Pembatasan ini mencapai titik tertinggi sepanjang masa sejak Pew Research Center mulai melacak tren ini di 2007.
Hasil penelitian yang dipublikasikan di laman Pew Research Center pada November 2020 mengungkapkan data hasil penelitian tren pembatasan pemerintah terhadap kelompok agama di sejumlah negara dan kawasan.
Peningkatan dari tahun ke tahun dari 2017 ke 2018 relatif kecil, tetapi ini berkontribusi pada peningkatan substansial dalam pembatasan pemerintah terhadap agama selama lebih dari satu dekade.
Pada 2007, tahun pertama studi, skor median global pada Indeks Pembatasan Pemerintah (skala 10 poin berdasarkan 20 indikator) adalah 1,8. Setelah beberapa fluktuasi di tahun-tahun awal, skor median terus meningkat sejak 2011 dan sekarang berada di angka 2,9 pada 2018.
Peningkatan pembatasan pemerintah mencerminkan berbagai kejadian di seluruh dunia, termasuk peningkatan dari 2017 hingga 2018 ada sejumlah pemerintah yang menggunakan kekerasan seperti penahanan dan penganiayaan fisik untuk memaksa kelompok agama.
Jumlah total negara dengan tingkat pembatasan pemerintah tinggi atau sangat tinggi juga meningkat. Baru-baru ini, angka tersebut naik dari 52 negara (26 persen dari 198 negara dan wilayah yang termasuk dalam studi) pada 2017 menjadi 56 negara (28 persen) pada 2018. Angka terbaru mendekati puncak 2012 di dua tingkatan teratas dari Indeks Pembatasan Pemerintah.
Pada 2018, sebagian besar dari 56 negara dengan tingkat pembatasan pemerintah yang tinggi atau sangat tinggi terhadap agama berada di kawasan Asia-Pasifik (25 negara atau setengah dari semua negara di kawasan itu) atau kawasan Timur Tengah-Afrika Utara (18 negara atau 90 persen dari semua negara di kawasan).
Dari lima wilayah yang diteliti dalam studi tersebut, Timur Tengah dan Afrika Utara tetap memiliki tingkat pembatasan pemerintah median tertinggi pad 2018 (6,2 dari 10).

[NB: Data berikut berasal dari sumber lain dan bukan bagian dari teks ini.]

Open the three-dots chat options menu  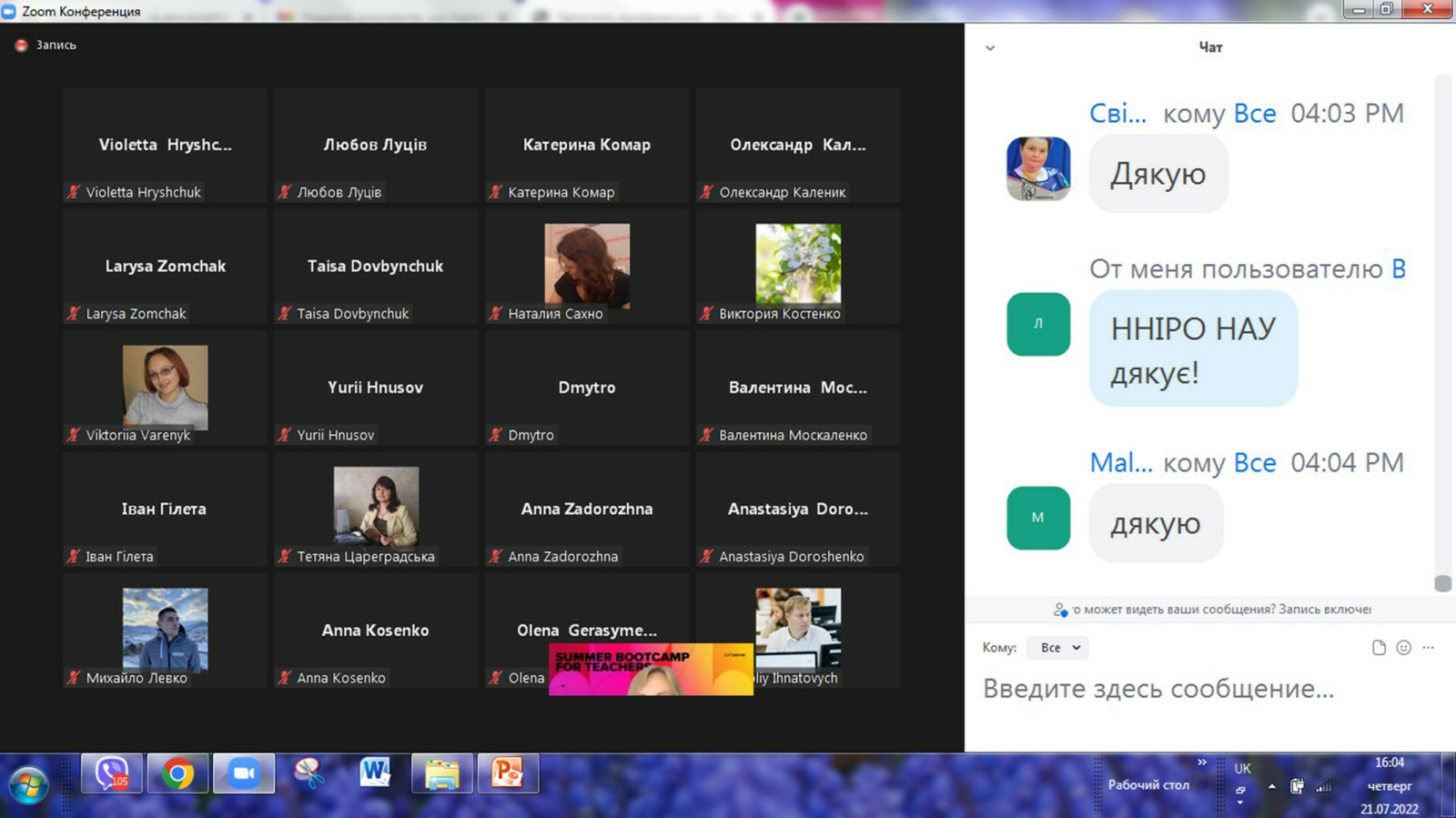pyautogui.click(x=1428, y=648)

Namun, Asia dan Pasifik mengalami peningkatan terbesar dalam skor pembatasan pemerintah mediannya, naik dari 3,8 pada 2017 menjadi 4,4 pada 2018, sebagian karena lebih banyak pemerintah di kawasan ini menggunakan kekerasan terhadap kelompok agama, termasuk kerusakan properti, penahanan, pemindahan, pelecehan dan pembunuhan.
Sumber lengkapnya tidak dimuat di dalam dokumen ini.